# The QOM problem



## jefmcg (18 May 2014)

There's a real advantage of being a woman on Strava: QOM. There are a lot less women than men on strava, so it's not impossible to be the only woman who has ever done a segment. So, despite being a slow cyclist, I have 30-something QOM at the moment. Which is fun

But there's a downside. For instance, a couple of years ago I did a 80km pootle along the Ruhr on my folder. At the time there were no segments there at all. Apparently people started creating segments, and unbeknownst to me, I became Queen of the Mountain on them. Later on, other women rode the course, and I started receiving humiliating emails "Uh oh! <german name> has stolen your QOM <by several minutes>"

This is my current favourite QOM. I was supposed to be meeting someone I didn't know, but expected to recognise outside Buckingham Palace (no, not the Queen). I wandered around looking for him for quite a while, on foot.


----------



## young Ed (18 May 2014)

right i am now called Young Edwena! now to go and do some strava segments 
Cheers Ed


----------



## Steady (18 May 2014)

I get this a lot on certain segments! I don't know whether to feel satisfied with myself or not, I mean I know in reality I'm a slow cyclist but my QOM tells me different right?!


----------



## sazzaa (18 May 2014)

It's really annoying when you get notifications, is there a way to switch them off? I'd rather not know in real time when my qom has been beaten!


----------



## Steady (18 May 2014)

sazzaa said:


> It's really annoying when you get notifications, is there a way to switch them off? I'd rather not know in real time when my qom has been beaten!



There is, under setting, email notifications: http://www.strava.com/settings/email


----------



## Hacienda71 (18 May 2014)

I switched the notifications off but still sometimes get the uh oh message. Pretty rarely though. I like riding hard and get the odd KOM, but not to get onto some silly tit for tat segment snipping so I switched the alerts off.


----------



## Pat "5mph" (18 May 2014)

Problem? What problem? 
I have a couple of QOM me being the only woman having ridden the segment 
Mind, what about all them that ride without gps?
We are fake queens, me thinks!


----------



## jefmcg (19 May 2014)

Oh, I found one of the particularly humiliating emails .... *29m 5s!!!!*


> *Uh oh! Anna Fischer just stole your QOM!*
> 
> You just lost your QOM on Hattingen-Bochum by Pavlo to Anna Fischer by *29m 5s*.
> 
> ...


----------



## helston90 (19 May 2014)

jefmcg said:


> Oh, I found one of the particularly humiliating emails .... *29m 5s!!!!*


Strava tends to think people are going bonkers for each segment- it amused me I was just doing a standard commute and saw someone walking who I needed to stop and speak to, got home updated my strava and where the KOM was something like 1:30 I had a very prompt time of 15 minutes odd.

__TO DO__. Rewrite the forum thread about Strava QOMs from "## jefmcg (19" up to and including "by *29m 5s*.", putting "embarrassing" wherever "humiliating" appears.

__DATASET EXTRACT__.
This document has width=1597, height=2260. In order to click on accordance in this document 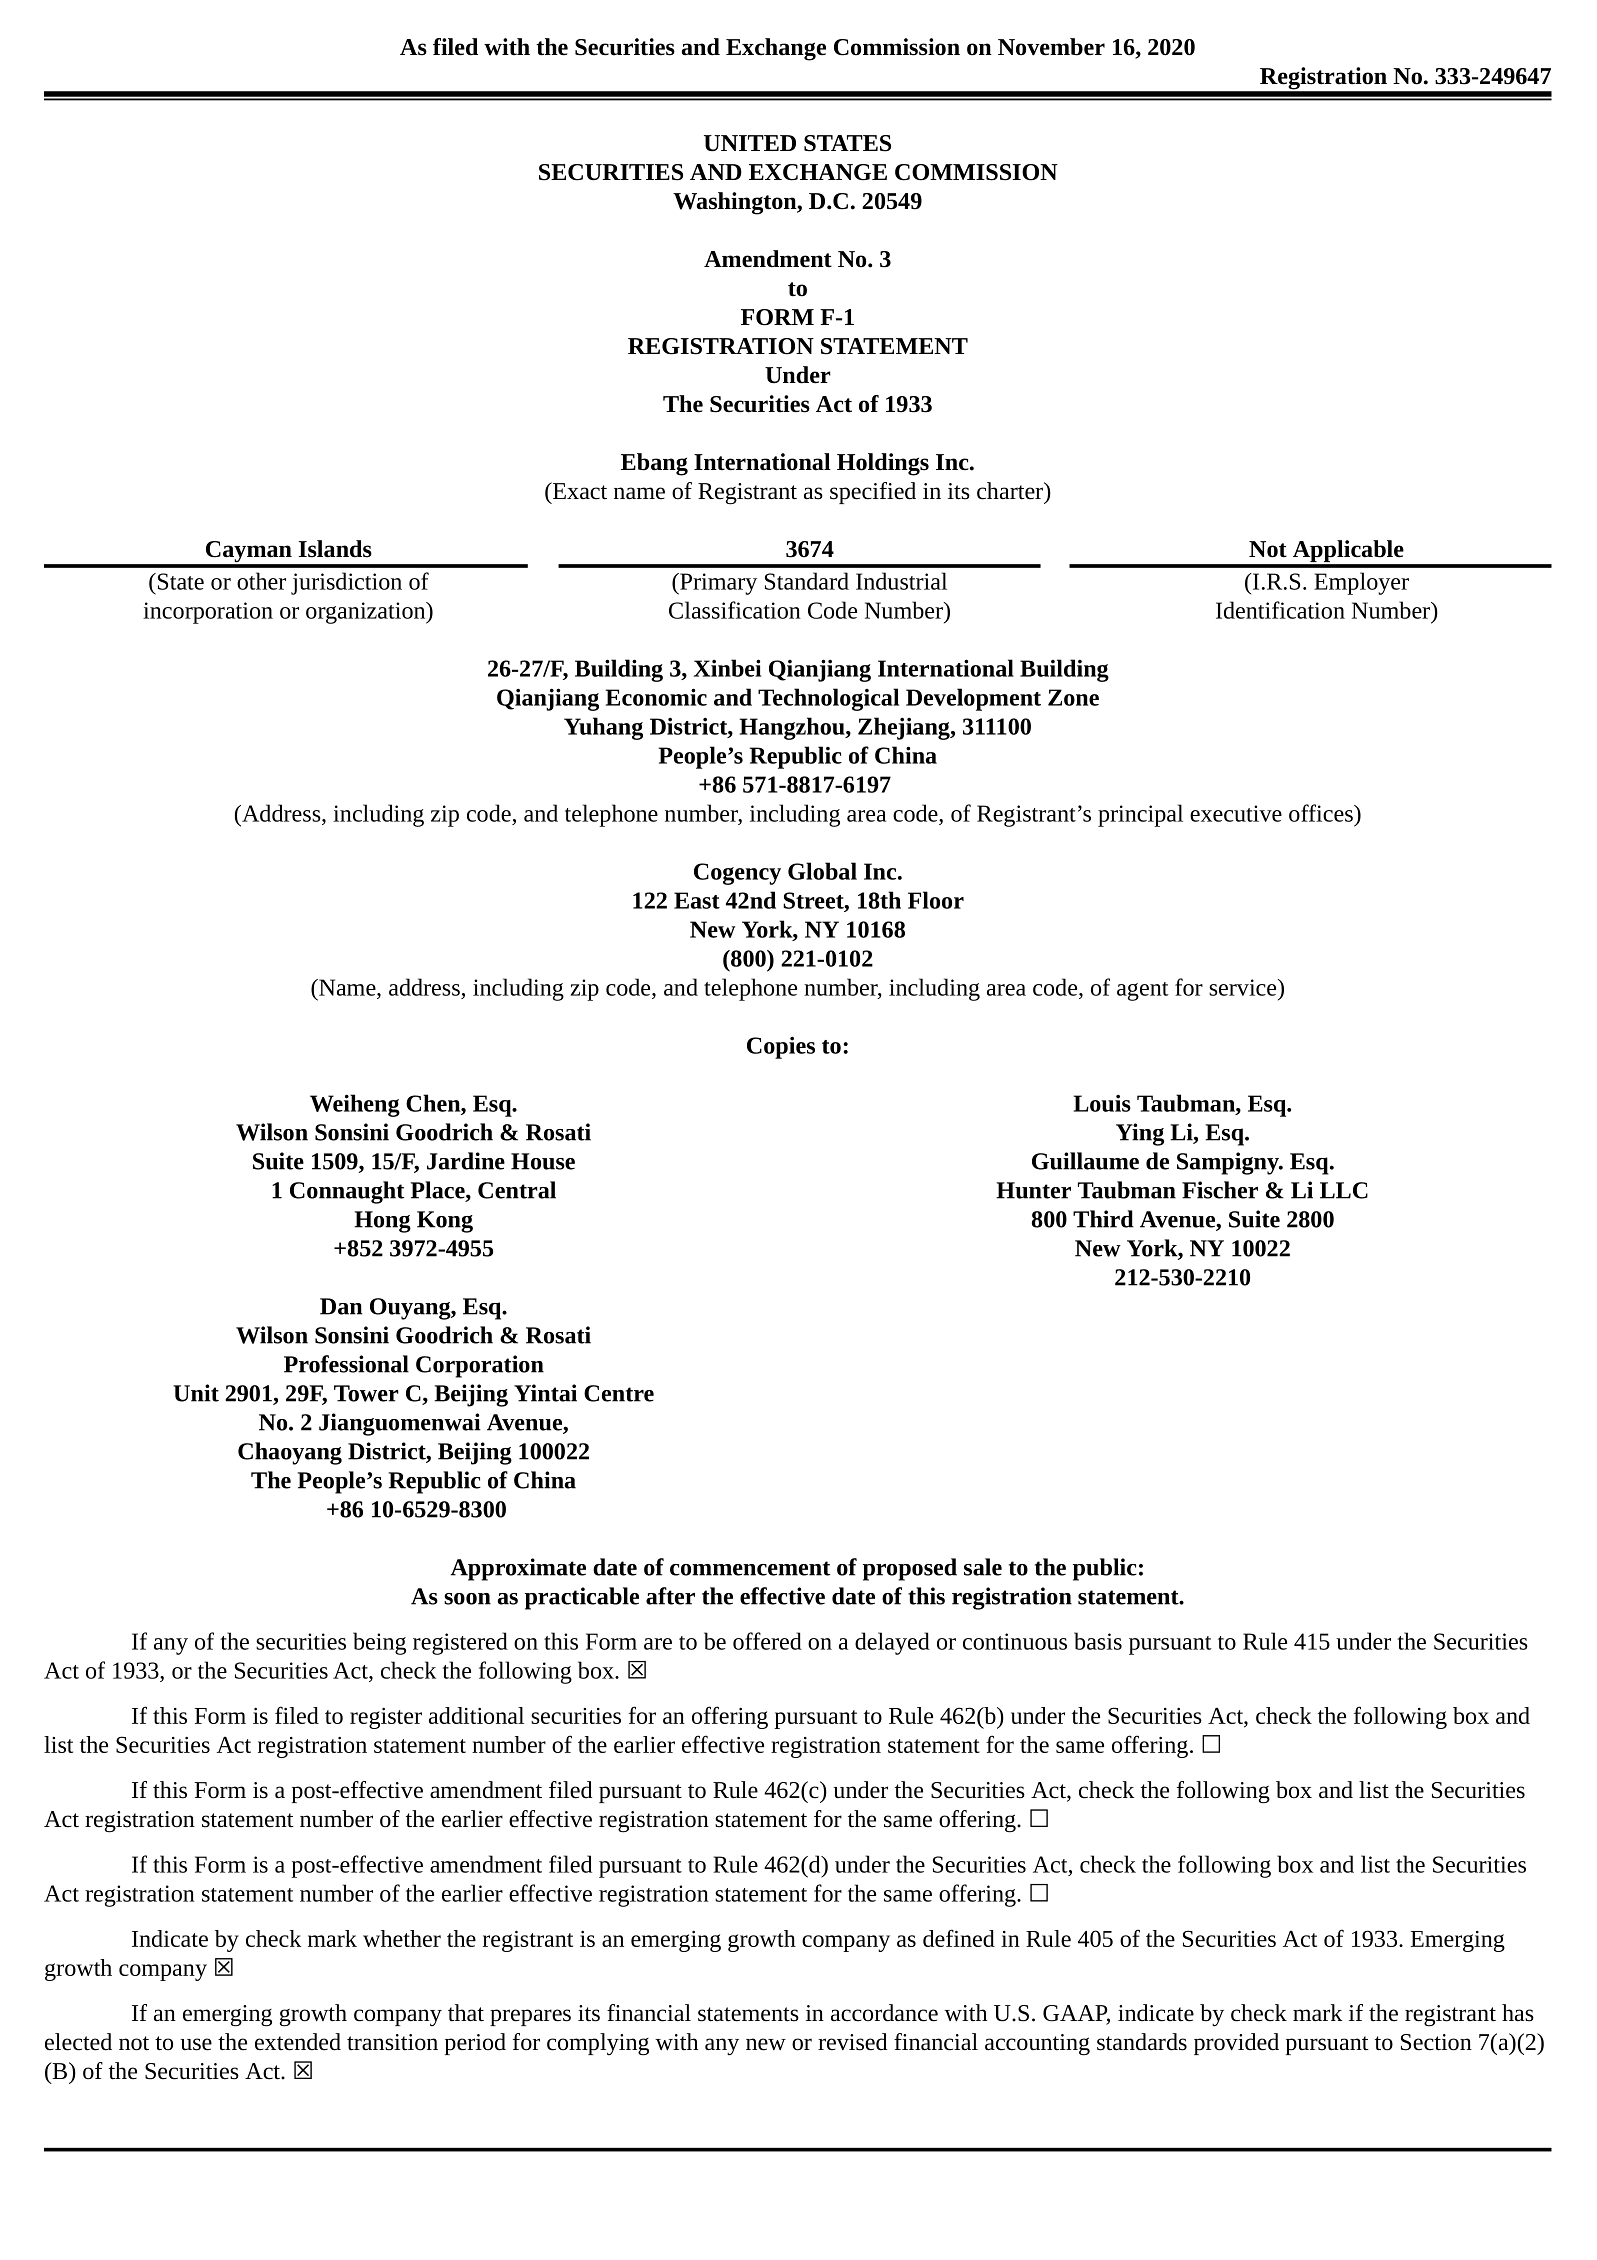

__THE RESULT__.
## jefmcg (19 May 2014)

Oh, I found one of the particularly embarrassing emails .... *29m 5s!!!!*


> *Uh oh! Anna Fischer just stole your QOM!*
> 
> You just lost your QOM on Hattingen-Bochum by Pavlo to Anna Fischer by *29m 5s*.